Design: A disciplined approach to business experimentation

As the U.S. healthcare industry rapidly evolves, transformative health systems have begun to apply the principles of design thinking to better meet changing consumer and community demands.

Design thinking disciplines use the tools and techniques of design to understand people's needs and aspirations, and then quickly and iteratively pursue solutions that best address those needs.

Interaction design is the field of design focused on designing great digital interactions, like making a website or application interface simple, accessible and efficient. Good interaction design is the reason your iPhone seemed so intuitive the first time you used it and why it adapts to your personal utilization. Conversely, poor interaction design results in a frustrating consumer experience and workplace errors.

Experience design is a form of design that transcends one physical object to create a compelling, immersive experience. For example, getting an MRI in one of GE's Adventure Series spaces turns a potentially frightening experience into an intriguing one for younger patients, all while lessening the need for anesthesia and reducing scan times.

There's also business design, which applies the techniques of design to the exploration of new potential business models. Most of the market-shifting disruptions we've witnessed in the past 20 years, from Amazon to Netflix, haven't just been about technology or experience. They're disruptive because of their business model design, bringing us today's widespread prominence of subscriptions, memberships and brand loyalty.

Design thinking is built through these generalizable approaches, and others, that can be used to understand what is valuable to the healthcare populations across the nation and efficiently create solutions that best deliver on that value. The core tenets of design help to maximize the chances of delivering value:

  • Understand: Deeply understand the needs and motivations of the people for whom you design by employing the techniques and best practices of social sciences research.
  • Ideate: Generate many options, using techniques of psychology that maximize the brain's creativity (or even the creativity of groups, or that of AI).
  • Prototype: Realize ideas as quickly and cheaply as possible so that the unanticipated can be discovered while it's still inexpensive to course-correct.
  • Test: Get prototypes in front of real users in real settings to control for your own biases and confirm key assumptions.

○ ○ ○

> [WHAT THIS TASK INVOLVES]:
Write the next part of the design thinking article above, picking up right after its final sentence.

(Stored records)
○ ○ ○

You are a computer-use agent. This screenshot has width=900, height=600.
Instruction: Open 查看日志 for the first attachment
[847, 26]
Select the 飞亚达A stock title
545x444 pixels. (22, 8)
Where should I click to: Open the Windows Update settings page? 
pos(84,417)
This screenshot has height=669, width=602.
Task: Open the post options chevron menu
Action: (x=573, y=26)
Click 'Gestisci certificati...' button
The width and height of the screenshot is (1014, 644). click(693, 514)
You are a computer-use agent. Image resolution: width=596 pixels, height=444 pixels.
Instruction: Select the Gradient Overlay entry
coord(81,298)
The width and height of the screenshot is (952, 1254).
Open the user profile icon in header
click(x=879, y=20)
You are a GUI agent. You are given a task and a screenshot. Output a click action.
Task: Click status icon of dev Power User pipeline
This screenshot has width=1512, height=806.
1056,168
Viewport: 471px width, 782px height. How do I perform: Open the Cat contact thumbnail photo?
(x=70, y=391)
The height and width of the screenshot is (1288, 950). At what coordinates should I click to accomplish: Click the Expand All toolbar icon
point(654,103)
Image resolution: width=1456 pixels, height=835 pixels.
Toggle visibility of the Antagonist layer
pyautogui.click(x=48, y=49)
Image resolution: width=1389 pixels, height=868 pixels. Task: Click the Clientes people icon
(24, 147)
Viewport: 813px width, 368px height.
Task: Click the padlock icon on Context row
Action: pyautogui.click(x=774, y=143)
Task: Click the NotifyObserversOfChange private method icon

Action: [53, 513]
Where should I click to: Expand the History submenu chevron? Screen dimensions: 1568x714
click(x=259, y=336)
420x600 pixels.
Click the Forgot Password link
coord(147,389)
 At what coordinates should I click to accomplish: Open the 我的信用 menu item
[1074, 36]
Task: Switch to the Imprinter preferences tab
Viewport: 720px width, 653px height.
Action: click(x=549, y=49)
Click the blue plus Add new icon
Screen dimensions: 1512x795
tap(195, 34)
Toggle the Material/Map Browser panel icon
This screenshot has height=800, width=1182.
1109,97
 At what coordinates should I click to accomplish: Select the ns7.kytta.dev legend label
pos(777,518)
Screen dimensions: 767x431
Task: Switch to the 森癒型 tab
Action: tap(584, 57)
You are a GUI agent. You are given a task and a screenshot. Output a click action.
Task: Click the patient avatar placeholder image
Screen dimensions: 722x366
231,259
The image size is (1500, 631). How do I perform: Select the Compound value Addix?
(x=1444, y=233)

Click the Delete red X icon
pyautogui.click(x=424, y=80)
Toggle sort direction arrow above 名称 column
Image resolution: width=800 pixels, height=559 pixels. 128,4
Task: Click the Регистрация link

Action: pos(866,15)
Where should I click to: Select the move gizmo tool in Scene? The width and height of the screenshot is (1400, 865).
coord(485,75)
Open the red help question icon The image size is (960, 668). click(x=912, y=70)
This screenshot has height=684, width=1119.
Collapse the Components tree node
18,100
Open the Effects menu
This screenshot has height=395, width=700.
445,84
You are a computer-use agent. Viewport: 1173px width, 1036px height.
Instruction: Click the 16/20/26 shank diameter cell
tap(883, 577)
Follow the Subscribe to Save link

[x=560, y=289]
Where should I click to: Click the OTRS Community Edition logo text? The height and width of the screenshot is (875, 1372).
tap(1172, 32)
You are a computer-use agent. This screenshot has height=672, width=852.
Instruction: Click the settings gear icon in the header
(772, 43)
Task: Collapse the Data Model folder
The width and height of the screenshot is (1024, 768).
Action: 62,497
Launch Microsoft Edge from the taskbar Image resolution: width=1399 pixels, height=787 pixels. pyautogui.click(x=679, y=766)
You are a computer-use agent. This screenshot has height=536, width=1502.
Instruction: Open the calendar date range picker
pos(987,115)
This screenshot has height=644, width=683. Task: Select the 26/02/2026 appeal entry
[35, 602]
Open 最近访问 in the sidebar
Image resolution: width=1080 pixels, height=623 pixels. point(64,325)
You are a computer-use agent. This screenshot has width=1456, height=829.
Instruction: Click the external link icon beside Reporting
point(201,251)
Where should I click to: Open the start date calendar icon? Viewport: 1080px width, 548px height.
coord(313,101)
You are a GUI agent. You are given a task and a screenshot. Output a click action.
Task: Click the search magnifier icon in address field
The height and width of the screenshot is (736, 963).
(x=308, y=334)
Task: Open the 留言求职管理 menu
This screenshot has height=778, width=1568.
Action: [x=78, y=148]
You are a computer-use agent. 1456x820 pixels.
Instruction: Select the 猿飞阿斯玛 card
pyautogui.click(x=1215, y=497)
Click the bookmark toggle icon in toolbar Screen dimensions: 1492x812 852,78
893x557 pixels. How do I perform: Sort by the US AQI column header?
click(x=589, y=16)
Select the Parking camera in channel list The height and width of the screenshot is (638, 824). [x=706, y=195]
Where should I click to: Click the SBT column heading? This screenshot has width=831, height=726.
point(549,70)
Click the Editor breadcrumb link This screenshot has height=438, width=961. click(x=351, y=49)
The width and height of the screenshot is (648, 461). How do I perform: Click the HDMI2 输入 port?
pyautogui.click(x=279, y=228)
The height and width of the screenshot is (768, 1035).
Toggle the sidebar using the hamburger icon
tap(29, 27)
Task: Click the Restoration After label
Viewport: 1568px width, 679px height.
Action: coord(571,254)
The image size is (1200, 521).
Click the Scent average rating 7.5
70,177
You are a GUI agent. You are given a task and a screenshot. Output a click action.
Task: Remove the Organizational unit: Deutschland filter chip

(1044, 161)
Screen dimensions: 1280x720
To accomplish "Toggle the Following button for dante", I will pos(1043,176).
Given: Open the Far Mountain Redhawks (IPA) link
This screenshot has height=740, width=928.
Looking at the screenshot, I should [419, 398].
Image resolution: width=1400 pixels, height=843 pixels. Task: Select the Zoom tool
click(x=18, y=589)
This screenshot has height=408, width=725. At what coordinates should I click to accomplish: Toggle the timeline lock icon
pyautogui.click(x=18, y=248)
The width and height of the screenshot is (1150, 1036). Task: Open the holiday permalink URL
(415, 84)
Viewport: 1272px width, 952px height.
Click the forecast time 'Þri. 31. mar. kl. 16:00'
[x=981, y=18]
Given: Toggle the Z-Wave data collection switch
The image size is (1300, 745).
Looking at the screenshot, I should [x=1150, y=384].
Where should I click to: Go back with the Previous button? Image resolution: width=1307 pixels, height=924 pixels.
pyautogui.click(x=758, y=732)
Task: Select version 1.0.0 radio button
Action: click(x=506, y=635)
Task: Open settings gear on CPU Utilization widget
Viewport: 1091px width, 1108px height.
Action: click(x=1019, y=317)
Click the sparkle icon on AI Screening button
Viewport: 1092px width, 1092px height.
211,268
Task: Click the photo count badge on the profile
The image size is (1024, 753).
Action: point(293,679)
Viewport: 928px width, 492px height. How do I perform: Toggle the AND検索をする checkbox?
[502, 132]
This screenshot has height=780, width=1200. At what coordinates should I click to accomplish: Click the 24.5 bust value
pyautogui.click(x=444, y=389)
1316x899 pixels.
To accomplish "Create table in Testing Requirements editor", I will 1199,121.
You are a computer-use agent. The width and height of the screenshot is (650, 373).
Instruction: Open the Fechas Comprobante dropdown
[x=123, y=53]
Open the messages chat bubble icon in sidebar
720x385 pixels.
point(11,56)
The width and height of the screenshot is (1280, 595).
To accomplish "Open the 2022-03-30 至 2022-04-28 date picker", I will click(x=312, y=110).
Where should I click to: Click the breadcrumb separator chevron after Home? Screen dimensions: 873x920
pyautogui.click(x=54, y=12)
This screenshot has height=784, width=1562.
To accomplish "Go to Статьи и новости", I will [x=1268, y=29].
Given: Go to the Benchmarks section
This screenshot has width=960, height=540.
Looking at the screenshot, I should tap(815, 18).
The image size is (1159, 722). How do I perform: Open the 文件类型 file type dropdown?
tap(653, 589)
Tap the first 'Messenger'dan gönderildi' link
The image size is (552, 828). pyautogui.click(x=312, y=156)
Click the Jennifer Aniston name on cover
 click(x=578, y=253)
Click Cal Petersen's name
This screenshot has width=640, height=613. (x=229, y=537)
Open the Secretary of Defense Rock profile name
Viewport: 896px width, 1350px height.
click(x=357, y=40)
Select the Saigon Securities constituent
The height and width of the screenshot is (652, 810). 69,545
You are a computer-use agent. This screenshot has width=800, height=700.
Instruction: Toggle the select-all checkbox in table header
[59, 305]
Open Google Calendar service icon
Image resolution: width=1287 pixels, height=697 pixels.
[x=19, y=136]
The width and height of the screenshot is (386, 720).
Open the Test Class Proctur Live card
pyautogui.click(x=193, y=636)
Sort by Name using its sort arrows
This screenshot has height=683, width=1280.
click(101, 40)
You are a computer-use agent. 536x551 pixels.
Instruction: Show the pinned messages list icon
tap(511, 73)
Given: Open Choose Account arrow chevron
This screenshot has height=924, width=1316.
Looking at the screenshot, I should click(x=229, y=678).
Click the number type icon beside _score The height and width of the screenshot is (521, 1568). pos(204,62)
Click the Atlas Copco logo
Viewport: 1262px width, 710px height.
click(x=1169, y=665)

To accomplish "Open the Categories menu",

○ ○ ○

> [SOLVED PROBLEM]:
  • Iterate, iterate, iterate: Because as Microsoft Outlook Director of Design Peter Skillman said, "enlightened trial and error succeeds over the planning of the lone genius." Every time.

The tenets of design thinking keep us relentlessly focused on people. People are wonderfully diverse, people behave in unexpected ways, and people change. It doesn't take too much time in a board room or cubicle to get out of touch or out of date, or just as damaging, believe you can conform the people to your business plan instead of the other way around. Design techniques keep us grounded in the needs and realities of the people we serve, which is why the term design thinking is often used interchangeably with the term human-centered design.

Additionally, the tools of design are the tools of de-risking new business initiatives. Each methodology emerged from a particular type of work — design thinking from tackling complex business challenges, Lean Startup from launching new businesses, and Agile from developing modern software applications — so each developed its own nomenclature and specific techniques. But unless anyone is being particularly dogmatic about semantics or process, the three are highly compatible and even intentionally overlapping.

Finally, design is a team sport. All the forms of design described here are incredibly interdisciplinary and require constant collaboration with colleagues across an organization.

Intentionally designed collaboration and innovation can realize the future of people-centered healthcare. Ascension is working to build up an interdisciplinary, human-centered design team within the organization and bring design thinking methodology to our work creating digital-enabled healthcare services — a transformative project for Ascension and the healthcare industry.